It's big water nelp hunting. We usually see a few thousand this time of year but all on a mission. Seems like we have birds that want to work and not just buffies. I thinks the wind is gonna put birds on the bag but we're gonna work our butts off for them. It is what it is. Hopefully we have fresh birds to work with in the morning. 

Vegil. You suck. See you Thursday night!


----------



## Gamekeeper (Oct 9, 2015)

Over the years my experience (and disappointment) has shown me that changes in barometric pressure effect both fishing and hunting. Wind (the front side of a blow) is free energy. Birds use it to get somewhere.

I've had shoots at my favorite marsh where the evening before birds blew in by the thousands in an effort to get off the bay. Then, left by the thousands by 9:00 the following am, emptying the marsh.

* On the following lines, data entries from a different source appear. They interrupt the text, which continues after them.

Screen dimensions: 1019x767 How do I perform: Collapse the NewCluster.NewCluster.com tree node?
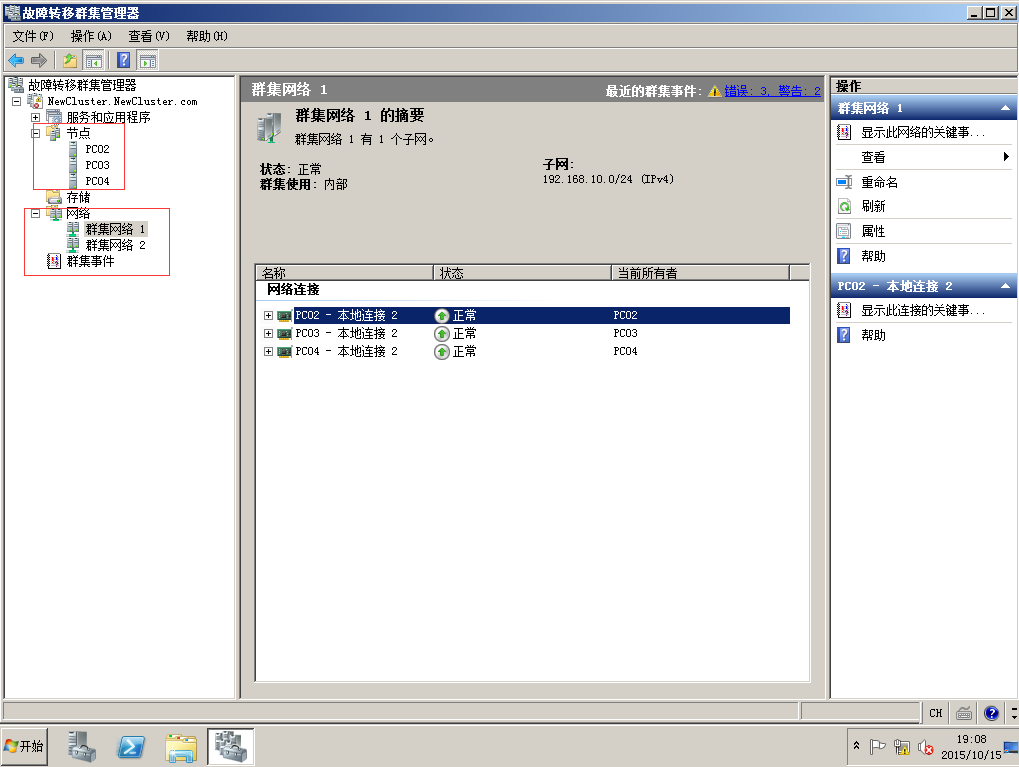point(17,102)
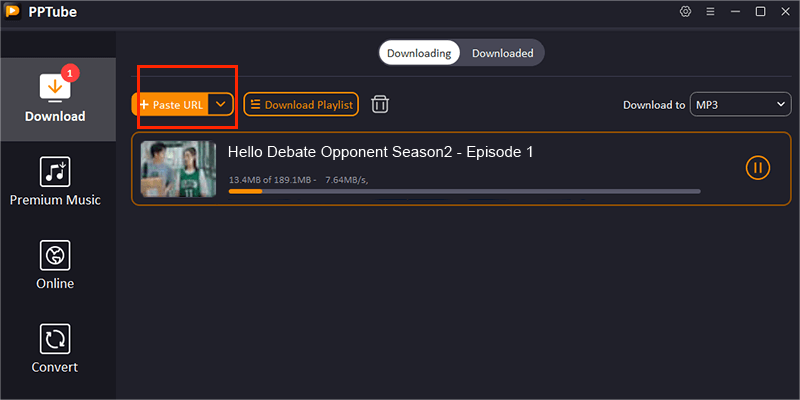Viewport: 800px width, 400px height.
Task: Click the Download Playlist button
Action: pyautogui.click(x=301, y=104)
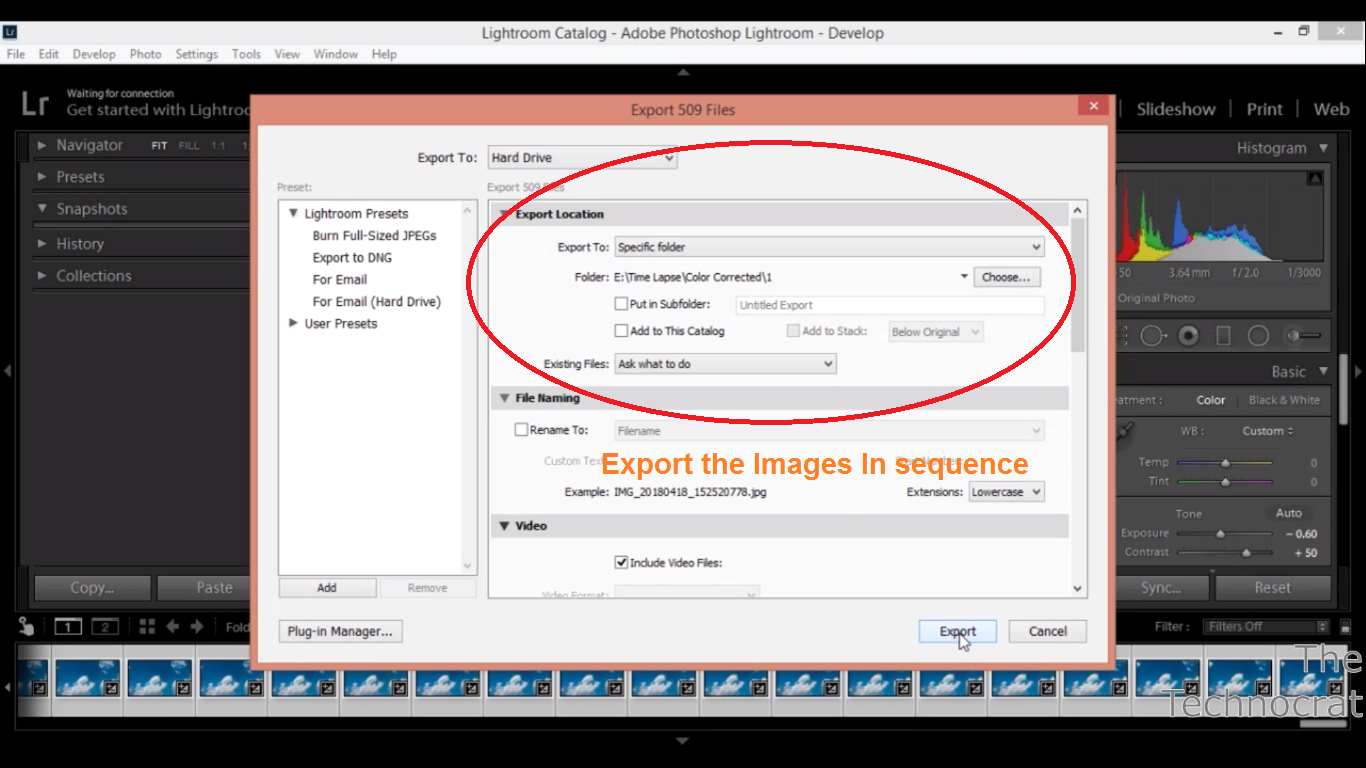The height and width of the screenshot is (768, 1366).
Task: Collapse the Lightroom Presets group
Action: click(292, 213)
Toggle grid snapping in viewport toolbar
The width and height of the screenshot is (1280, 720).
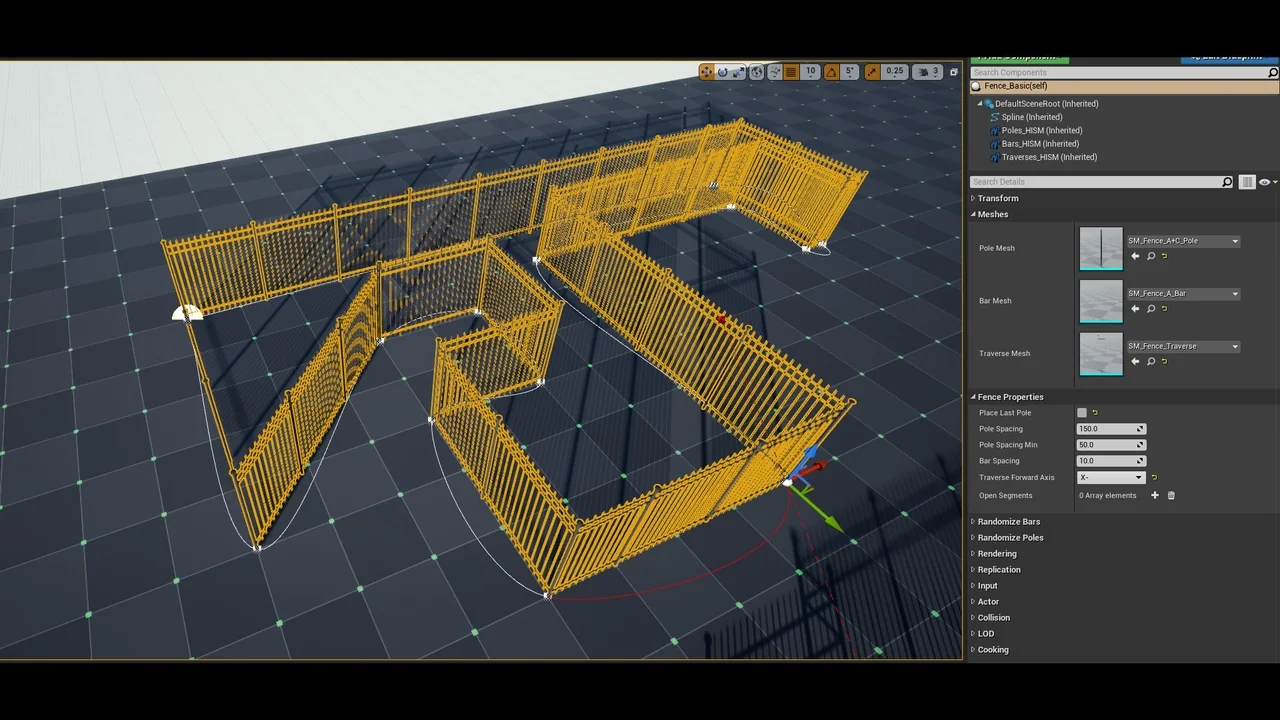pos(791,71)
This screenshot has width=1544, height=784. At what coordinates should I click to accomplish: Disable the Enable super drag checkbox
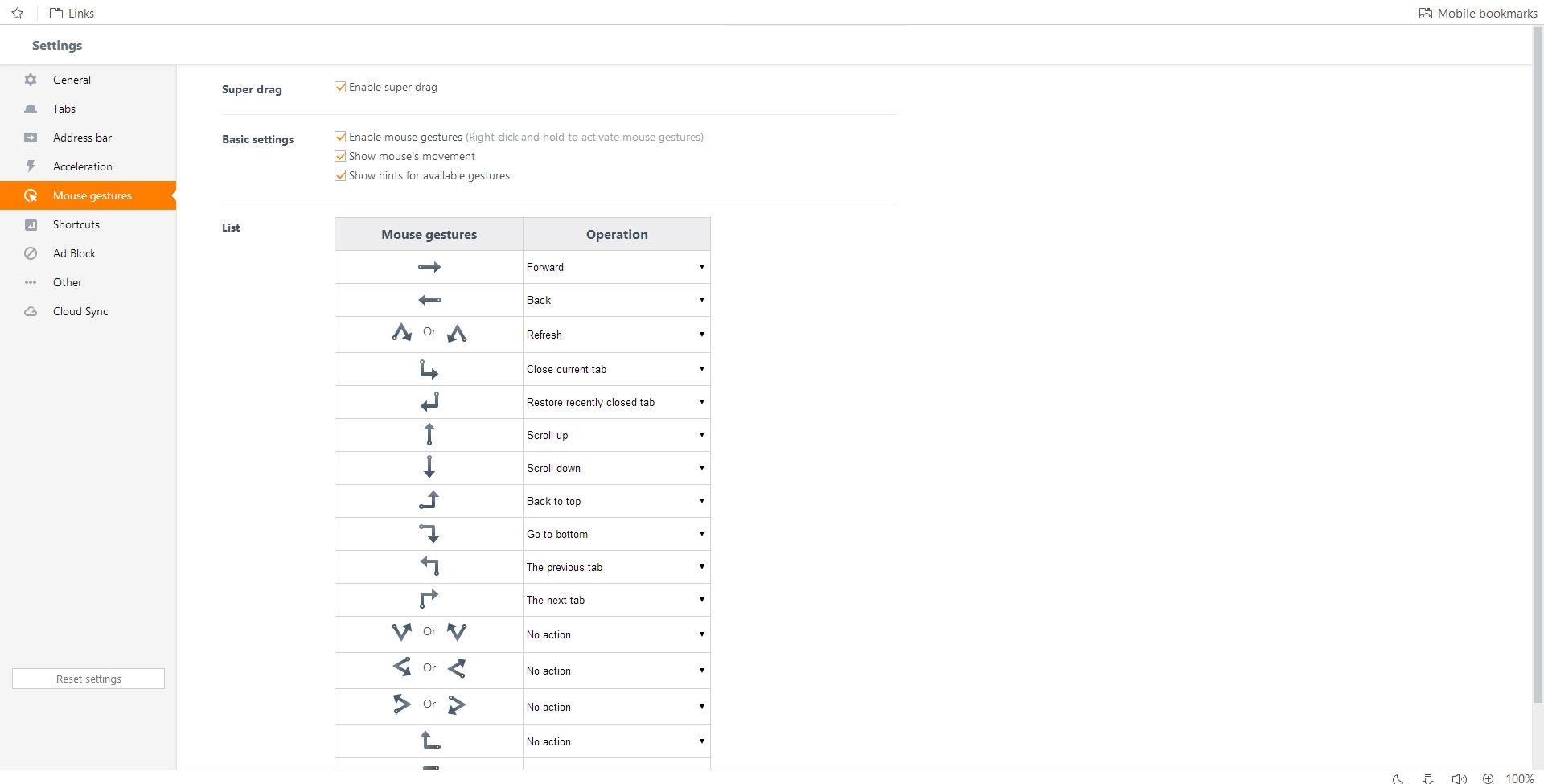tap(340, 87)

It is disappointing beyond measure to go out on the backside of a blow, and have no wind, flat water, clear skies, and nary see even a cormorant.
So, after about 25 of those (I'm a slow learner) I saw the pattern.

Shot my 4 tonight between 4:53 and 4:58. Birds dropping into that field like they'll never get another meal. Big, wide, long, bodies, yellow bills, orange feet. 2 lber's. All crop empty.
I stayed for a couple minutes looking for a pinny or another black, but I decided to let them eat.
On the front side of the blow.

We'll see in the morning.

Note: How often do you see 6 pinny's sitting in a ditch in MI? Sure sign they are on the move with this air.


----------



## dinoday (Feb 22, 2004)

I have to work today but I'm off tomorrow. 
Hopefully the birds will still be riding the wind.
It's not supposed to stop until Friday night.
After that,it can calm down a little so I can go kill a deer


----------



## Far Beyond Driven (Jan 23, 2006)

Someone's going to die in this weather. Will it be Saginaw Bay, Munuscong Bay, random tourist taking pictures on a west side pier?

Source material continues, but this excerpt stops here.